Source extract:
┌────────
Claret Or Bordeaux The Choice Is Yours

Claret is a term that is used almost exclusively in the United Kingdom. Coined from the Bordeaux Claret or Clairet which was the most common style of wine exported from the region until the eighteenth century, it has stuck around and become part of the English language. The French refuse to use this term, however, and Claret is what they call red Bordeaux in the UK nowadays.

Bordeaux is a region of France which has nearly 120,000 hectares of vineyards and produces over 700 million bottles of wine a year. It produces everyday wine, but is also synonymous with some of the greatest and most expensive wines in the world.

Both red and white wines are created in Bordeaux. The wines are generally made from a mixture of grapes. Reds are commonly made from: Cabernet Sauvignon, Merlot, Cabernet France, Petit Verdo and Malbec. Whites are produced from: Sauvignon Blanc, Semillon and Muscadelle.
└────────
Dataset excerpt:
┌────────
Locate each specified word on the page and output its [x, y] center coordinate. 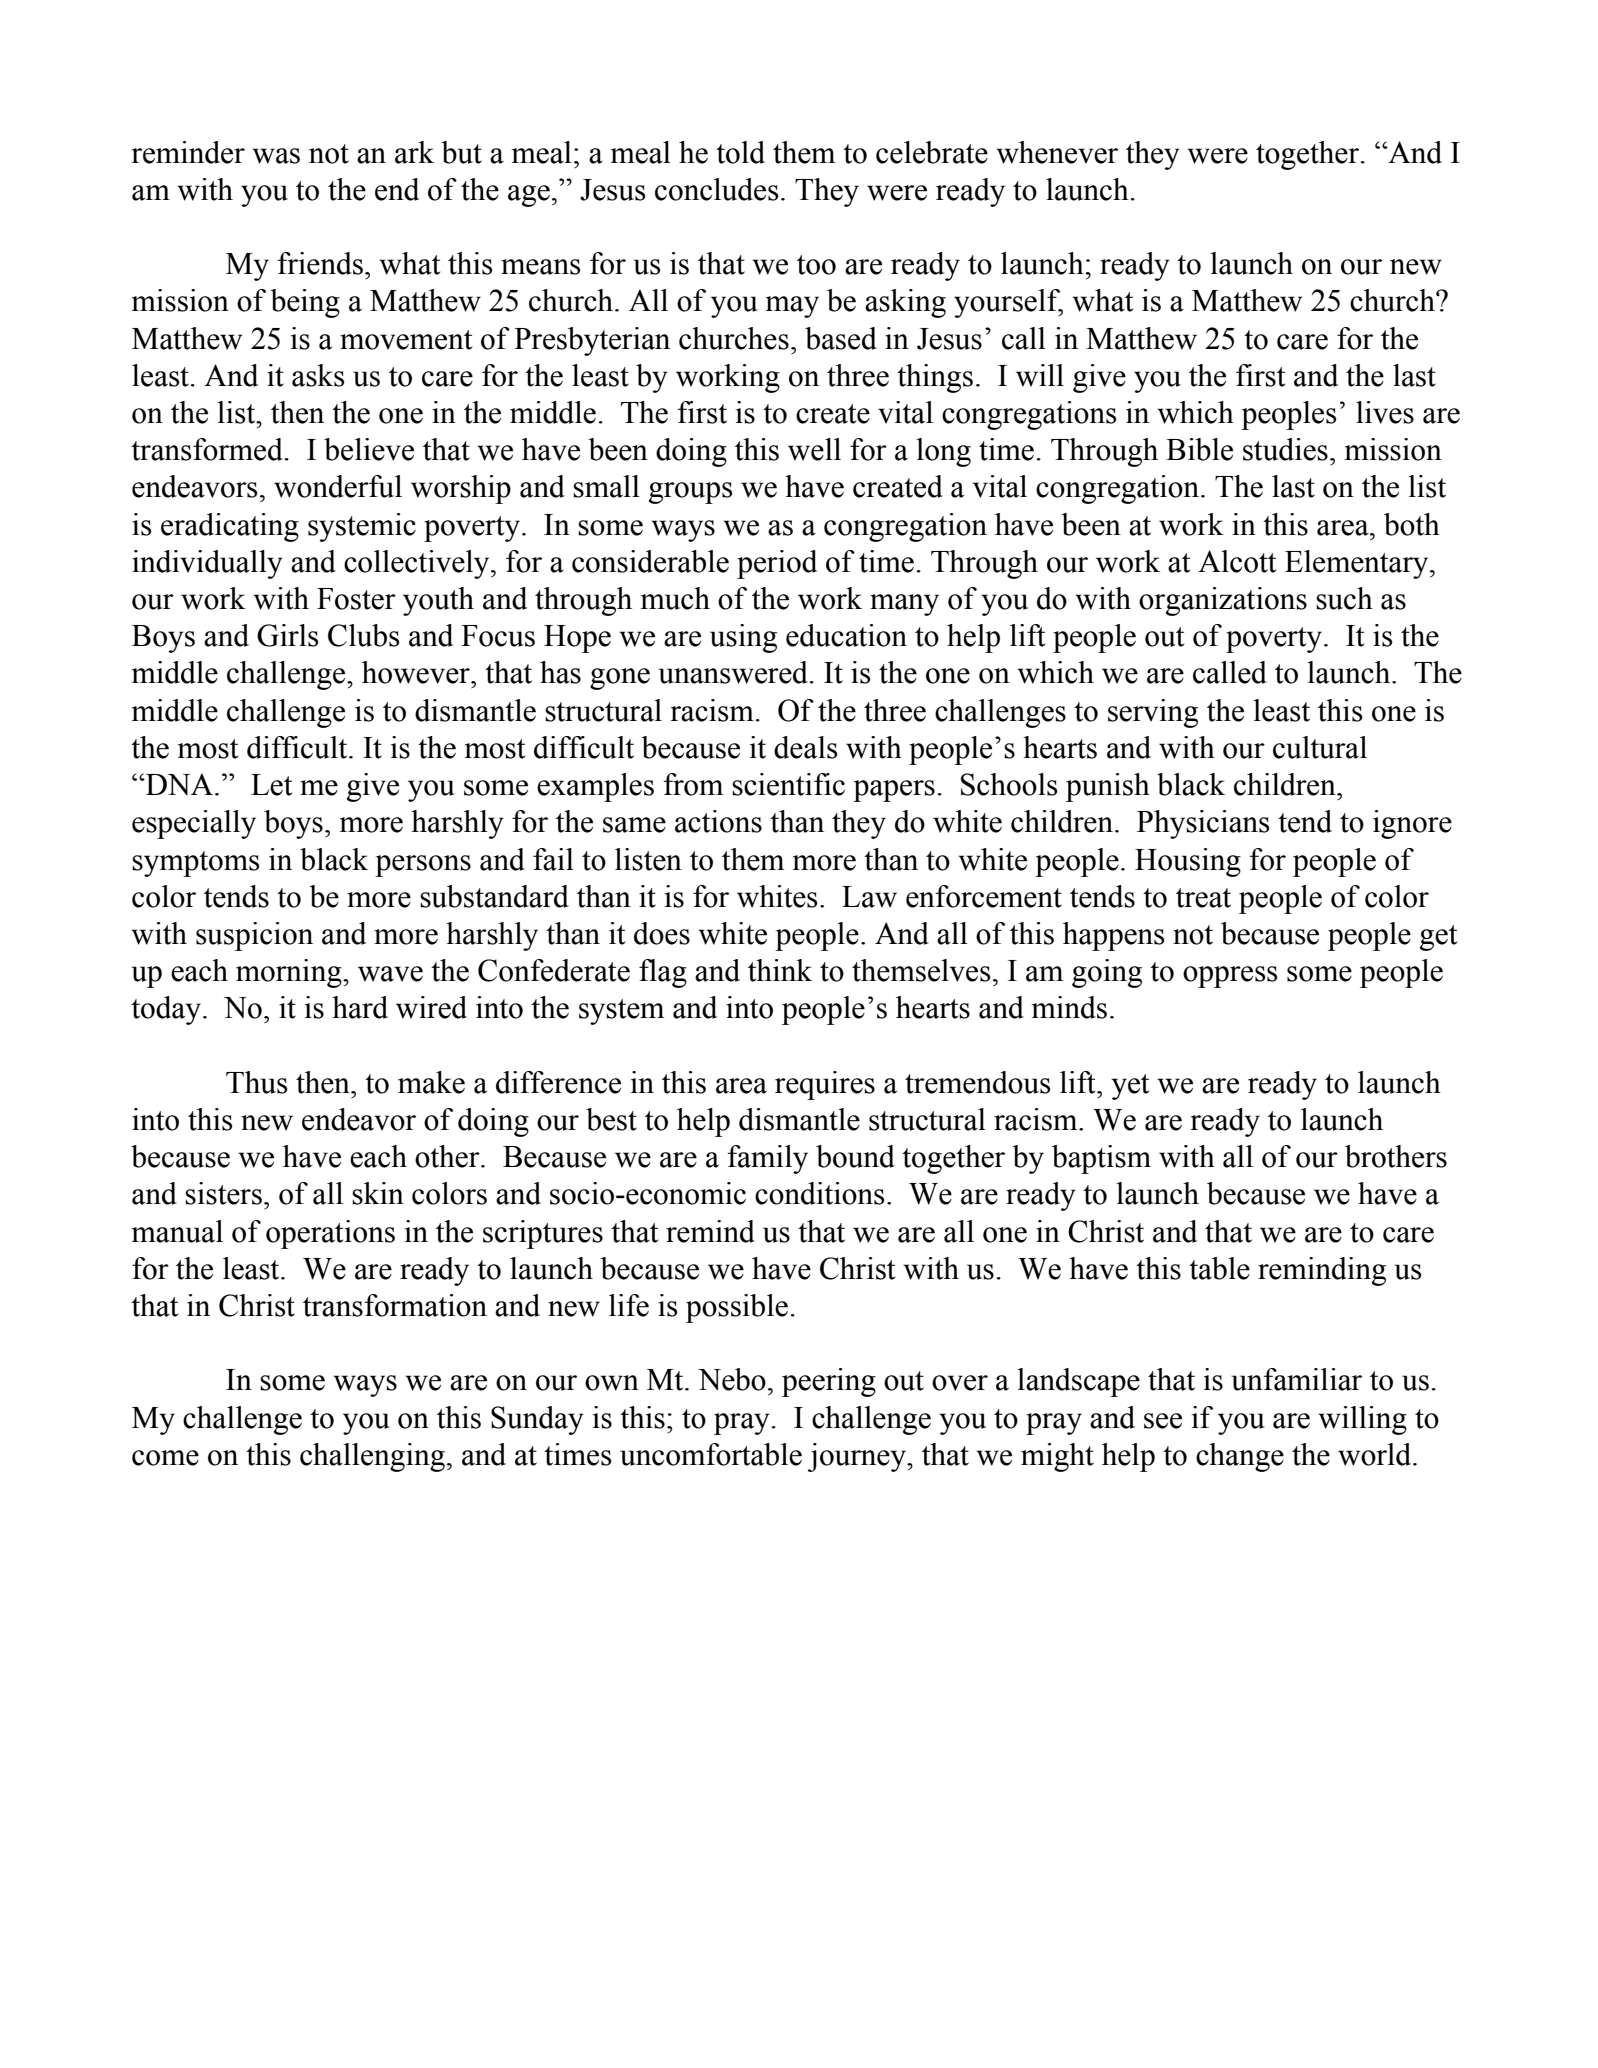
└────────
What you need to do:
- 1) How would this sentence from the Bordeaux wine text read in Spanish: "Both red and white wines are created in Bordeaux."
- 2) Can you carry on with the Bordeaux wine text, starting right after its final sentence?
The material comes from a separate source, unrelated to the Bordeaux wine text.

Responses:
- 1) Tanto vinos tintos como blancos se elaboran en Burdeos.

- 2)
The Bordeaux region is divided into sub-regions and these are then organised into six main families which characterise the different types of wine produced here. There are four red and two white families, and for the purpose of this article we are going to concentrate on the ‘red regions’. The four regions are:

Red Bordeaux and Bordeaux Supérieur

These are the cheapest wines which are fruity and are meant to be drunk young.

Red Cotes de Bordeaux

This is the hilly region on the outskirts. The wines are dominated by Merlot. None of the really famous growers are situated here and so the prices are really reasonable

Red Libourne or ‘Right Bank’ wines

These wines are produced, as the name suggests, around the city of Libourne. This area includes the appellations of Saint Emilion and Pomérol. Saint Emilion has an official classification. The classification system represents a historic judgement of excellence and is still an accurate guide to the best wines of the area. It is based on the performance of wines over the years.

Red Graves, Pauillac and Medoc or ‘Left Bank’ wines

This area is situated north and south of the city of Bordeaux. The wines produced here are concentrated and long lived, they are best kept in a cellar for a while before drinking. The Medocs, Pauiilac and the Graves have official classifications.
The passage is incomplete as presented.